* ABOUT THIS TASK *
The records follow. Copy them exactly, but omit the pictures.
Top of DATA FOR THIS EXERCISE
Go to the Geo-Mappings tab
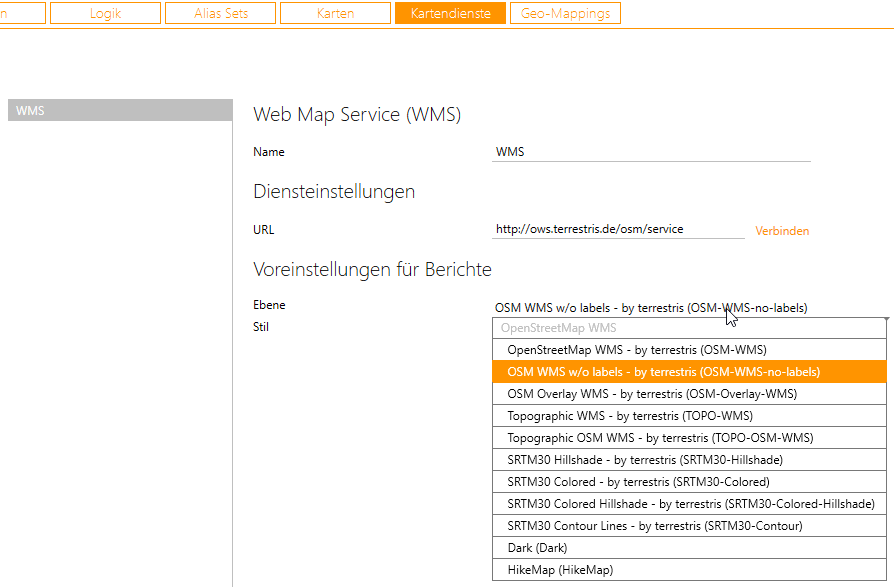 (565, 14)
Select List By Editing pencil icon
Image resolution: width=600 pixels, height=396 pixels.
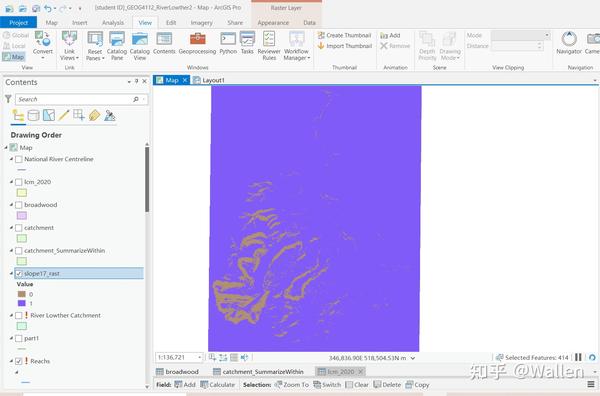pos(64,115)
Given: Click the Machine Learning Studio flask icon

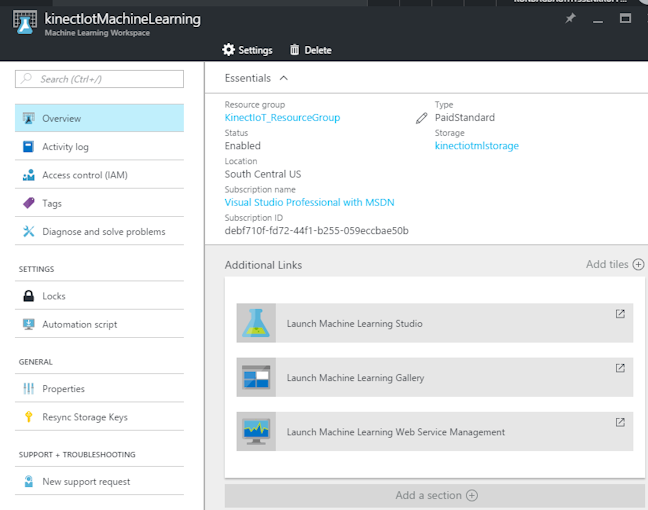Looking at the screenshot, I should (x=255, y=323).
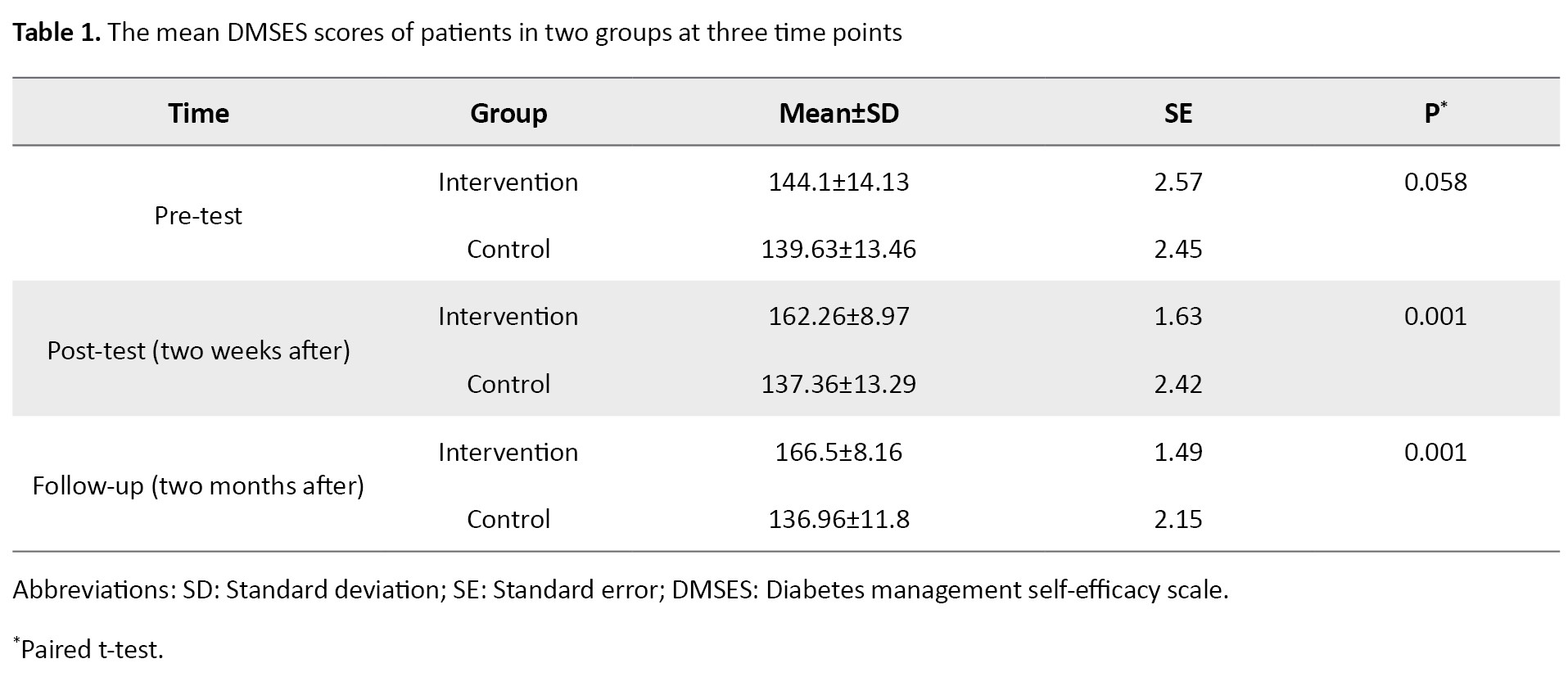The image size is (1568, 695).
Task: Select the SE value 2.57
Action: point(1177,182)
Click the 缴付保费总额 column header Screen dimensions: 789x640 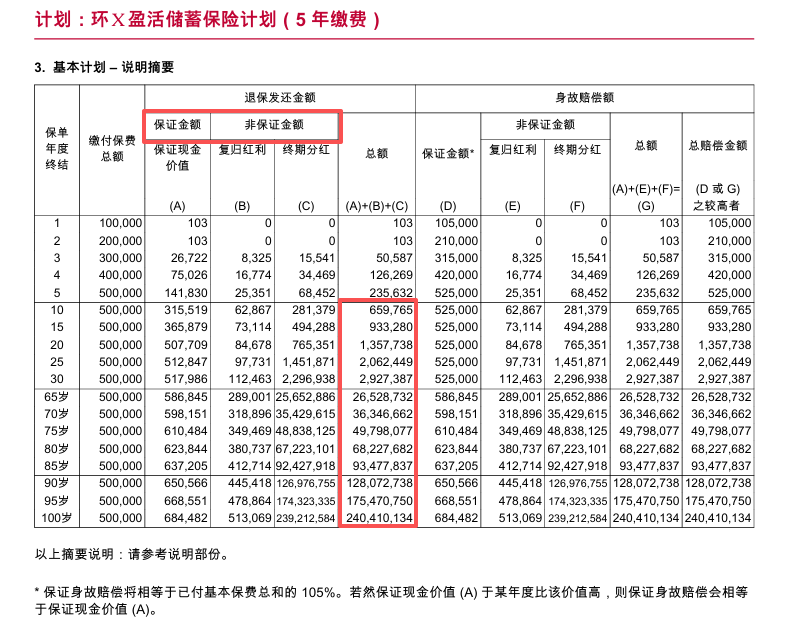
Bottom of DATA FOR THIS EXERCISE
* EXPECTED OUTPUT *
Go to the Geo-Mappings tab
 (565, 14)
Select List By Editing pencil icon
Image resolution: width=600 pixels, height=396 pixels.
pos(64,115)
Given: Click the Machine Learning Studio flask icon

Looking at the screenshot, I should (x=255, y=323).
The image size is (1568, 695).
Task: Select the SE value 2.57
Action: point(1177,182)
Click the 缴付保费总额 column header Screen dimensions: 789x640 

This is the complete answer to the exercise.